Si l’on accepte de placer les chartes en dehors des cases normatives habituelle, leur intérêt devient évident. Cette nature de droit souple leur permet de jouer un rôle d’impulsion de sorte à susciter l’expérimentation de certains dispositifs par les opérateurs privés, les faisant alors apparaître comme un outil complémentaire aux outils classiques du droit de l’urbanisme et de l’action administrative générale, ce qui autorise à penser à leur généralisation. Premièrement, l’élaboration des chartes devrait répondre à une recherche de dialogue avec les acteurs concernés. Deuxièmement, leur contenu et leur portée doivent respecter le principe de légalité et être adapté à leur nature de droit souple, de sorte à être mieux comprises.

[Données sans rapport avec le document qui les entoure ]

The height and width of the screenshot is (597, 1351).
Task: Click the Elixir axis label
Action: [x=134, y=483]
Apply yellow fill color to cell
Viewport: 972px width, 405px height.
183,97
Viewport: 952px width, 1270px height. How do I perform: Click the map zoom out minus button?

Troisièmement, il conviendrait d’établir un lien avec les documents de planification lorsque le contenu de ces chartes a vocation à les compléter.

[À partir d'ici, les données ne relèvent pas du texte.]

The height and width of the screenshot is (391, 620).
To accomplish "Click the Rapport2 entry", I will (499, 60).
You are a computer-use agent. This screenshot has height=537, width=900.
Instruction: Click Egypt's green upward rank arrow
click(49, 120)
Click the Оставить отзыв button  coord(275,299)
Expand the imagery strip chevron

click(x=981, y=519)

Un statut à parfaire pour favoriser leur discussion, leur compréhension et leur connaissance
Un statut à parfaire pour favoriser leur discussion, leur compréhension et leur connaissance
– Renforcer le dialogue partenarial avec les opérateurs privés en amont dans l’élaboration, et en aval dans la mise en œuvre de la Charte : « des chartes pour et par les habitants ». – En les appréhendant comme un outil de droit souple ces chartes constituent une nouvelle forme d’action publique dont l’intérêt a été mis en avant par le récent rapport de la mission sur la qualité du logement qui appelle de ces vœux « une politique locale de qualité des logements se traduisant par des « chartes » mises en place par les collectivités (préférentiellement les intercommunalités) ou les aménageurs », considérant que « Ce type de démarche (…) tire la qualité vers le haut et contribue à réguler le marché sans pour autant menacer la production ». Malgré l’absence de sanction et d’opposabilité, les chartes constituent un engagement visant à établir un rapport de confiance entre les communes (ou leurs groupements) et les promoteurs. De ce point de vue, la charte s’inscrit au cœur d’un nouveau modèle d’action publique qui suppose, dès lors, en amont la participation du public à l’adoption de la charte (§ I) et en aval, un dialogue itératif dans sa mise en œuvre (§ II).
Le dialogue en amont : l’adoption de la charte
– Le dialogue en amont, lors de l’élaboration de la Charte : la concertation. – La concertation des chartes devrait être envisagée dans le processus d’élaboration car ces chartes ont finalement pour but d’instituer un dialogue des acteurs concernés autour des engagements solennels qu’elles comportent en faveur d’une production écoresponsable de logements de qualité et à prix maîtrisés. Cette concertation ne s’impose pas, que ce soit du point de vue de la Convention d’Aarhus du 25 juin 1998, ratifiée par la France en 2002 mais dont les articles 7 et 8 qui posent des obligations en matière de participation du public n’a pas d’effet direct, de celui du droit de l’union européenne et de droit interne, faute qu’une charte puisse être qualifiée de « projet » ou de « plans et programme » et qu’elles remplissent les critères des textes. Néanmoins, elles peuvent être un pacte de confiance entre les élus des territoires concernés (selon l’échelle pertinente de mise en œuvre de la charte avec une vision holistique de l’habitat et des équilibres territoriaux en particulier en termes d’emploi et de mobilité), les habitants et les opérateurs, pacte qui pourrait parfaitement s’inscrire dans les objectifs nationaux déclinés dans la contractualisation État/collectivités des aides à la production de logements proposés par le rapport Rebsamen. Un tel pacte de confiance serait renforcé par une association préalable des acteurs du logement et des habitants à l’élaboration des chartes. Plus cette participation sera renforcée, plus les objectifs des chartes seront spontanément mis en œuvre.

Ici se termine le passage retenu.